_Goal of the exercise_:
Restating every entry exactly is the whole task.

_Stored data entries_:

···

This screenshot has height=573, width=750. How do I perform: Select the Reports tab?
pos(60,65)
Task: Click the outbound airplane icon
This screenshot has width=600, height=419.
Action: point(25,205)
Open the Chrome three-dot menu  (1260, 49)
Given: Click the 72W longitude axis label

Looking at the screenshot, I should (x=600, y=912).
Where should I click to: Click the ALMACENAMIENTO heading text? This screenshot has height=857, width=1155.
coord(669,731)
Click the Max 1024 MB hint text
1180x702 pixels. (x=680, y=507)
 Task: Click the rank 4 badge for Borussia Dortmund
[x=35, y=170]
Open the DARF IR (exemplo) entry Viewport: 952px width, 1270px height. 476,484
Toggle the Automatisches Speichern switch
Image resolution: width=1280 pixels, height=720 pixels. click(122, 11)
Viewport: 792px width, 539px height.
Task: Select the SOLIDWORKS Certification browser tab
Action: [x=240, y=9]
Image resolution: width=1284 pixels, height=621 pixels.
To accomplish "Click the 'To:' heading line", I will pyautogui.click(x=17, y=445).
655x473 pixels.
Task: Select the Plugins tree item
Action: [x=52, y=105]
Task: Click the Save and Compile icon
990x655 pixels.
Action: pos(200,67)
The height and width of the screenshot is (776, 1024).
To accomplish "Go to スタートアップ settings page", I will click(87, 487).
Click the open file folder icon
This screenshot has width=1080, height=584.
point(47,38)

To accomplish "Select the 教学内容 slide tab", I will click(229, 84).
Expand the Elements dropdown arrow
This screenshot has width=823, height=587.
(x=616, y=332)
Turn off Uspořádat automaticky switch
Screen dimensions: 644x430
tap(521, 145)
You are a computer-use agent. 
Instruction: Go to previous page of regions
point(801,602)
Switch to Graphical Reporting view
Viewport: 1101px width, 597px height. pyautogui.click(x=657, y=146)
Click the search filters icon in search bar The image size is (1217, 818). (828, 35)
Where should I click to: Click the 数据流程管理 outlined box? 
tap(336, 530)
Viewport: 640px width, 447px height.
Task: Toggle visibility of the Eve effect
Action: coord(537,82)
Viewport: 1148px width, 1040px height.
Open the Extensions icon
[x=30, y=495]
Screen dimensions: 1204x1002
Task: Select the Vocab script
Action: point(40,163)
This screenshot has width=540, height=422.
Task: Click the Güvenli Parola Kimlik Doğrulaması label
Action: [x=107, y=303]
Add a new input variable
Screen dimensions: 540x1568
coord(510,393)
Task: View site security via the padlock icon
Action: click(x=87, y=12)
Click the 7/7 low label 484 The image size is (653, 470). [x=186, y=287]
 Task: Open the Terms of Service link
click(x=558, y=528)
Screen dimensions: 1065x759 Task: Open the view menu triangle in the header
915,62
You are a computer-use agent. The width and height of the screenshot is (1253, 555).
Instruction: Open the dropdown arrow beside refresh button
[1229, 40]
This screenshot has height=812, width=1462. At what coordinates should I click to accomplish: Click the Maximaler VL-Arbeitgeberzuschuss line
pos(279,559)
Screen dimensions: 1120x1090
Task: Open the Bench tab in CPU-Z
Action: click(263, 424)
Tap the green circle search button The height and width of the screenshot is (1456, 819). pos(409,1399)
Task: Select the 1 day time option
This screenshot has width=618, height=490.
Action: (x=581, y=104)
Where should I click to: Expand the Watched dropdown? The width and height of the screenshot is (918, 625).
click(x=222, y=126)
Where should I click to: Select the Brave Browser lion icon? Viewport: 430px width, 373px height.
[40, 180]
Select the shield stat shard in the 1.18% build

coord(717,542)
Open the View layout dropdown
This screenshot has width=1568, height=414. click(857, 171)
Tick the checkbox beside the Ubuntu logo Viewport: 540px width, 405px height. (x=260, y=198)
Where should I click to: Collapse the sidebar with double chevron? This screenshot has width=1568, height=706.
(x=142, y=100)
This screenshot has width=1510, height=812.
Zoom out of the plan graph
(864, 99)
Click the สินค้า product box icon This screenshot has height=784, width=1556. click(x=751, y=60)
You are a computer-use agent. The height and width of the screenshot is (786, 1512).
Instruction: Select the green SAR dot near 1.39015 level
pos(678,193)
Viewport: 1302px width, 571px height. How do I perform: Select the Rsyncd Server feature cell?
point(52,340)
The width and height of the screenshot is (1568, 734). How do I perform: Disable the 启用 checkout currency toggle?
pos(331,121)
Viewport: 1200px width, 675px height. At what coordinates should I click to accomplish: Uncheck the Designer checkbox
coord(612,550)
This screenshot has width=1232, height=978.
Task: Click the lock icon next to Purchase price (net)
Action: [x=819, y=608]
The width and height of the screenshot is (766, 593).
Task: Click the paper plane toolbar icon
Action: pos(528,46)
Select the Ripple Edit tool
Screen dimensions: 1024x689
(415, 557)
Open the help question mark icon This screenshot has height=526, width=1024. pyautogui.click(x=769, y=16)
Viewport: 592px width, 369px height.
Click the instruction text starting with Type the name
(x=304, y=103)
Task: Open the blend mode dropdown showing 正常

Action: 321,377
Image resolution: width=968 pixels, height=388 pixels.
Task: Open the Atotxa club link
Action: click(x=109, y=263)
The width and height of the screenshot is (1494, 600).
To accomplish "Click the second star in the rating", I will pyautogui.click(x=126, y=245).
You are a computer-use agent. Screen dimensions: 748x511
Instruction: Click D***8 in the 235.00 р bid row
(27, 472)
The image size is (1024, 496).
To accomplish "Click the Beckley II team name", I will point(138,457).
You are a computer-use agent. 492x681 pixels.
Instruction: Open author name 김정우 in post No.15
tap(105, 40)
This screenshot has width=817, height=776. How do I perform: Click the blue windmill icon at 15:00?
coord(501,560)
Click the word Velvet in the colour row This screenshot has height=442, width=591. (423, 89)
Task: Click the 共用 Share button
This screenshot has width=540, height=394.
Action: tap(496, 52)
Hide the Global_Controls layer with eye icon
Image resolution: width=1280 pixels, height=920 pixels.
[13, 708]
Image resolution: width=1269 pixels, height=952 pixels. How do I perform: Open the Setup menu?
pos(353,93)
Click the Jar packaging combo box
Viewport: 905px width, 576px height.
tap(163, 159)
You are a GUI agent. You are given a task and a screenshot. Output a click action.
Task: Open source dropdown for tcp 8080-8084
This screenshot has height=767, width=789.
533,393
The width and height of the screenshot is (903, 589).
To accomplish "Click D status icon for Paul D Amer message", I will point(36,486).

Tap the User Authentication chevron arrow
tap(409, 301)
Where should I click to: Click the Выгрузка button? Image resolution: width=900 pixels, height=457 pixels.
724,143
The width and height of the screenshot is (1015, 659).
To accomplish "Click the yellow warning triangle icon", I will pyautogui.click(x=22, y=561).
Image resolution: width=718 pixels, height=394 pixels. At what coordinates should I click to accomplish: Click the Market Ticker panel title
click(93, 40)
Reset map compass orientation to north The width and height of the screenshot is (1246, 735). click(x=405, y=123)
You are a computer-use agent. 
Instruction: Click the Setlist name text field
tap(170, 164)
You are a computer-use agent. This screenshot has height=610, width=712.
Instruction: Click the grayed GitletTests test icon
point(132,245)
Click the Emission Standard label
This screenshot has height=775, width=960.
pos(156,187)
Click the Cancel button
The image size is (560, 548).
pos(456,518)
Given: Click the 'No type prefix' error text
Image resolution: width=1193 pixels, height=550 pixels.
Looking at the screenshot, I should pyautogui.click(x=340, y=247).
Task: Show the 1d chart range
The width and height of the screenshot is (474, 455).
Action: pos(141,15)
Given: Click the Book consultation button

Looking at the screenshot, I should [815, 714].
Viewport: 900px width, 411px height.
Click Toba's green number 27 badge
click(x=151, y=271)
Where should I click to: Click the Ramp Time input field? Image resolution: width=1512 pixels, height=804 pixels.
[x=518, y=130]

···

_Solution to the problem_:
This screenshot has height=573, width=750. How do I perform: Select the Reports tab?
pos(60,65)
Task: Click the outbound airplane icon
This screenshot has width=600, height=419.
Action: point(25,205)
Open the Chrome three-dot menu  (1260, 49)
Given: Click the 72W longitude axis label

Looking at the screenshot, I should (x=600, y=912).
Where should I click to: Click the ALMACENAMIENTO heading text? This screenshot has height=857, width=1155.
coord(669,731)
Click the Max 1024 MB hint text
1180x702 pixels. (x=680, y=507)
 Task: Click the rank 4 badge for Borussia Dortmund
[x=35, y=170]
Open the DARF IR (exemplo) entry Viewport: 952px width, 1270px height. 476,484
Toggle the Automatisches Speichern switch
Image resolution: width=1280 pixels, height=720 pixels. click(122, 11)
Viewport: 792px width, 539px height.
Task: Select the SOLIDWORKS Certification browser tab
Action: [x=240, y=9]
Image resolution: width=1284 pixels, height=621 pixels.
To accomplish "Click the 'To:' heading line", I will pyautogui.click(x=17, y=445).
655x473 pixels.
Task: Select the Plugins tree item
Action: [x=52, y=105]
Task: Click the Save and Compile icon
990x655 pixels.
Action: pos(200,67)
The height and width of the screenshot is (776, 1024).
To accomplish "Go to スタートアップ settings page", I will click(87, 487).
Click the open file folder icon
This screenshot has width=1080, height=584.
point(47,38)

To accomplish "Select the 教学内容 slide tab", I will click(229, 84).
Expand the Elements dropdown arrow
This screenshot has width=823, height=587.
(x=616, y=332)
Turn off Uspořádat automaticky switch
Screen dimensions: 644x430
tap(521, 145)
You are a computer-use agent. 
Instruction: Go to previous page of regions
point(801,602)
Switch to Graphical Reporting view
Viewport: 1101px width, 597px height. pyautogui.click(x=657, y=146)
Click the search filters icon in search bar The image size is (1217, 818). (828, 35)
Where should I click to: Click the 数据流程管理 outlined box? 
tap(336, 530)
Viewport: 640px width, 447px height.
Task: Toggle visibility of the Eve effect
Action: coord(537,82)
Viewport: 1148px width, 1040px height.
Open the Extensions icon
[x=30, y=495]
Screen dimensions: 1204x1002
Task: Select the Vocab script
Action: point(40,163)
This screenshot has width=540, height=422.
Task: Click the Güvenli Parola Kimlik Doğrulaması label
Action: [x=107, y=303]
Add a new input variable
Screen dimensions: 540x1568
coord(510,393)
Task: View site security via the padlock icon
Action: click(x=87, y=12)
Click the 7/7 low label 484 The image size is (653, 470). [x=186, y=287]
 Task: Open the Terms of Service link
click(x=558, y=528)
Screen dimensions: 1065x759 Task: Open the view menu triangle in the header
915,62
You are a computer-use agent. The width and height of the screenshot is (1253, 555).
Instruction: Open the dropdown arrow beside refresh button
[1229, 40]
This screenshot has height=812, width=1462. At what coordinates should I click to accomplish: Click the Maximaler VL-Arbeitgeberzuschuss line
pos(279,559)
Screen dimensions: 1120x1090
Task: Open the Bench tab in CPU-Z
Action: click(263, 424)
Tap the green circle search button The height and width of the screenshot is (1456, 819). pos(409,1399)
Task: Select the 1 day time option
This screenshot has width=618, height=490.
Action: (x=581, y=104)
Where should I click to: Expand the Watched dropdown? The width and height of the screenshot is (918, 625).
click(x=222, y=126)
Where should I click to: Select the Brave Browser lion icon? Viewport: 430px width, 373px height.
[40, 180]
Select the shield stat shard in the 1.18% build

coord(717,542)
Open the View layout dropdown
This screenshot has width=1568, height=414. click(857, 171)
Tick the checkbox beside the Ubuntu logo Viewport: 540px width, 405px height. (x=260, y=198)
Where should I click to: Collapse the sidebar with double chevron? This screenshot has width=1568, height=706.
(x=142, y=100)
This screenshot has width=1510, height=812.
Zoom out of the plan graph
(864, 99)
Click the สินค้า product box icon This screenshot has height=784, width=1556. click(x=751, y=60)
You are a computer-use agent. The height and width of the screenshot is (786, 1512).
Instruction: Select the green SAR dot near 1.39015 level
pos(678,193)
Viewport: 1302px width, 571px height. How do I perform: Select the Rsyncd Server feature cell?
point(52,340)
The width and height of the screenshot is (1568, 734). How do I perform: Disable the 启用 checkout currency toggle?
pos(331,121)
Viewport: 1200px width, 675px height. At what coordinates should I click to accomplish: Uncheck the Designer checkbox
coord(612,550)
This screenshot has width=1232, height=978.
Task: Click the lock icon next to Purchase price (net)
Action: [x=819, y=608]
The width and height of the screenshot is (766, 593).
Task: Click the paper plane toolbar icon
Action: pos(528,46)
Select the Ripple Edit tool
Screen dimensions: 1024x689
(415, 557)
Open the help question mark icon This screenshot has height=526, width=1024. pyautogui.click(x=769, y=16)
Viewport: 592px width, 369px height.
Click the instruction text starting with Type the name
(x=304, y=103)
Task: Open the blend mode dropdown showing 正常

Action: 321,377
Image resolution: width=968 pixels, height=388 pixels.
Task: Open the Atotxa club link
Action: click(x=109, y=263)
The width and height of the screenshot is (1494, 600).
To accomplish "Click the second star in the rating", I will pyautogui.click(x=126, y=245).
You are a computer-use agent. Screen dimensions: 748x511
Instruction: Click D***8 in the 235.00 р bid row
(27, 472)
The image size is (1024, 496).
To accomplish "Click the Beckley II team name", I will point(138,457).
You are a computer-use agent. 492x681 pixels.
Instruction: Open author name 김정우 in post No.15
tap(105, 40)
This screenshot has width=817, height=776. How do I perform: Click the blue windmill icon at 15:00?
coord(501,560)
Click the word Velvet in the colour row This screenshot has height=442, width=591. (423, 89)
Task: Click the 共用 Share button
This screenshot has width=540, height=394.
Action: tap(496, 52)
Hide the Global_Controls layer with eye icon
Image resolution: width=1280 pixels, height=920 pixels.
[13, 708]
Image resolution: width=1269 pixels, height=952 pixels. How do I perform: Open the Setup menu?
pos(353,93)
Click the Jar packaging combo box
Viewport: 905px width, 576px height.
tap(163, 159)
You are a GUI agent. You are given a task and a screenshot. Output a click action.
Task: Open source dropdown for tcp 8080-8084
This screenshot has height=767, width=789.
533,393
The width and height of the screenshot is (903, 589).
To accomplish "Click D status icon for Paul D Amer message", I will point(36,486).

Tap the User Authentication chevron arrow
tap(409, 301)
Where should I click to: Click the Выгрузка button? Image resolution: width=900 pixels, height=457 pixels.
724,143
The width and height of the screenshot is (1015, 659).
To accomplish "Click the yellow warning triangle icon", I will pyautogui.click(x=22, y=561).
Image resolution: width=718 pixels, height=394 pixels. At what coordinates should I click to accomplish: Click the Market Ticker panel title
click(93, 40)
Reset map compass orientation to north The width and height of the screenshot is (1246, 735). click(x=405, y=123)
You are a computer-use agent. 
Instruction: Click the Setlist name text field
tap(170, 164)
You are a computer-use agent. This screenshot has height=610, width=712.
Instruction: Click the grayed GitletTests test icon
point(132,245)
Click the Emission Standard label
This screenshot has height=775, width=960.
pos(156,187)
Click the Cancel button
The image size is (560, 548).
pos(456,518)
Given: Click the 'No type prefix' error text
Image resolution: width=1193 pixels, height=550 pixels.
Looking at the screenshot, I should pyautogui.click(x=340, y=247).
Task: Show the 1d chart range
The width and height of the screenshot is (474, 455).
Action: pos(141,15)
Given: Click the Book consultation button

Looking at the screenshot, I should [815, 714].
Viewport: 900px width, 411px height.
Click Toba's green number 27 badge
click(x=151, y=271)
Where should I click to: Click the Ramp Time input field? Image resolution: width=1512 pixels, height=804 pixels.
[x=518, y=130]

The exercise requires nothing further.